SMQB: Oregon Outplayed Bruins Due to Talent Gap Created by Poor Recruiting
UCLA needs to use this year's successes to improve recruiting results.
Let’s start out today with yesterday’s postgame press conferences.
First up is Chip Kelly. Kelly admitted that the defense didn’t get the stops that they needed to get. Now, he is fond of saying that you play the way you practice and, after the game, Kelly said:
I thought we practiced real well all week and our defense has been really good all year. Again, I think sometimes you have to give credit to the other team.
To be sure, Oregon deserves credit for being better prepared and executing better than the Bruins yesterday for sure.

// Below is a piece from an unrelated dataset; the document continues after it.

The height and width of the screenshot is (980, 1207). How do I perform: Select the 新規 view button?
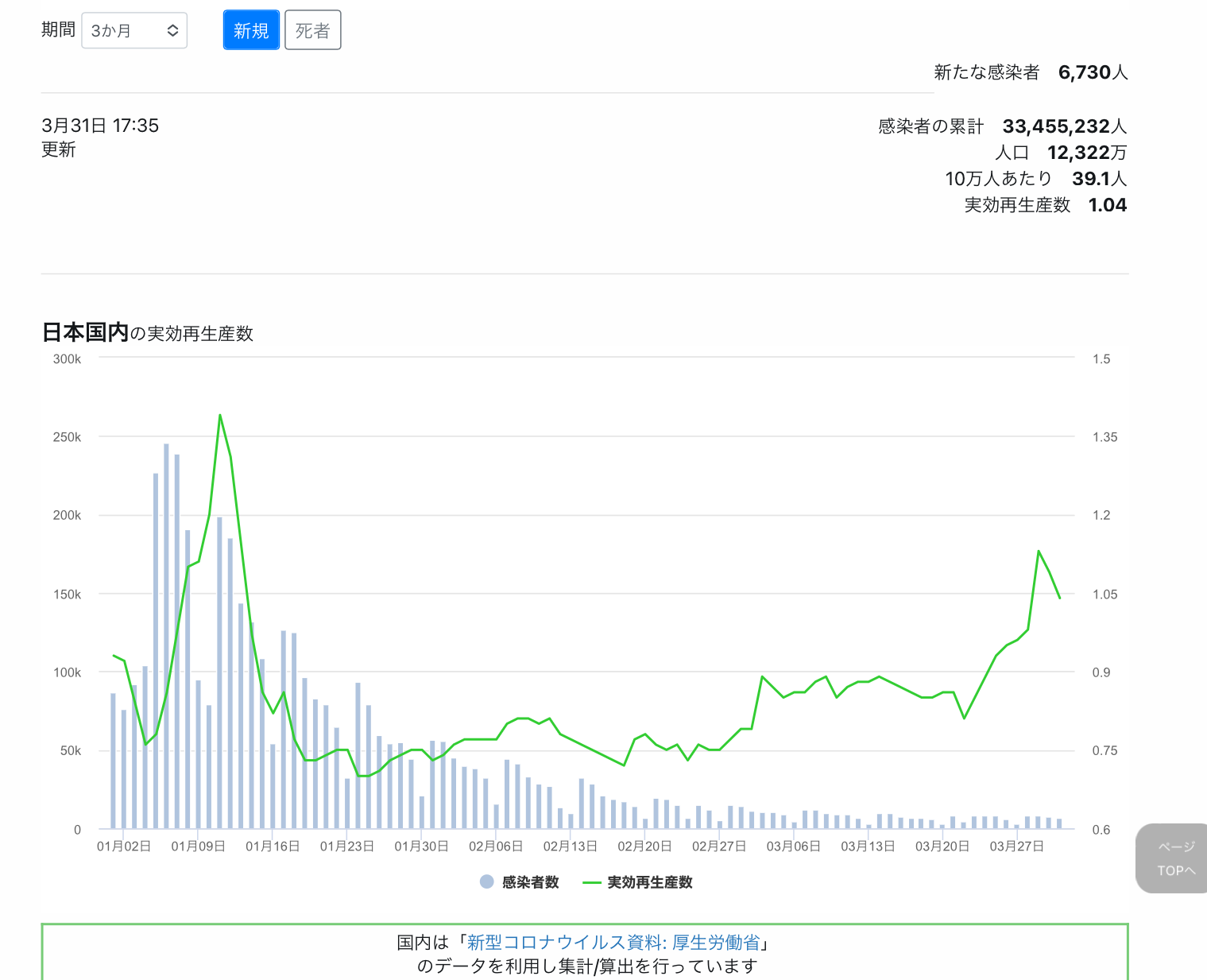(x=251, y=30)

Chip Kelly’s full interview coms courtesy of Brandon Hoffman from 247Sports.com.
Stephan Blaylock and Dorian Thompson-Robinson also met with the media after the game. Blaylock explained what happened when Oregon had the ball pretty simply:
They were just having their way, at the end of the day.
DTR discussed the missed opportunities that stalled UCLA’s drives and led to field goals instead of touchdowns. He said:
I think there were some self-inflicted plays throughout various drives that kind of hurt us a little bit, especially at the beginning of the game getting a lot of those field goals.
Both of those statements from Blaylock and DTR are valid assessments.
Here are the players’ complete interviews also from Brandon Huffman of 247Sports.com:
But Chip also mentioned how Dan Lanning had inherited “several top ten recruiting classes” from Mario Cristobal.
In the end yesterday, that was likely the big difference as the Bruin defense was just overmatched by the Duck offense.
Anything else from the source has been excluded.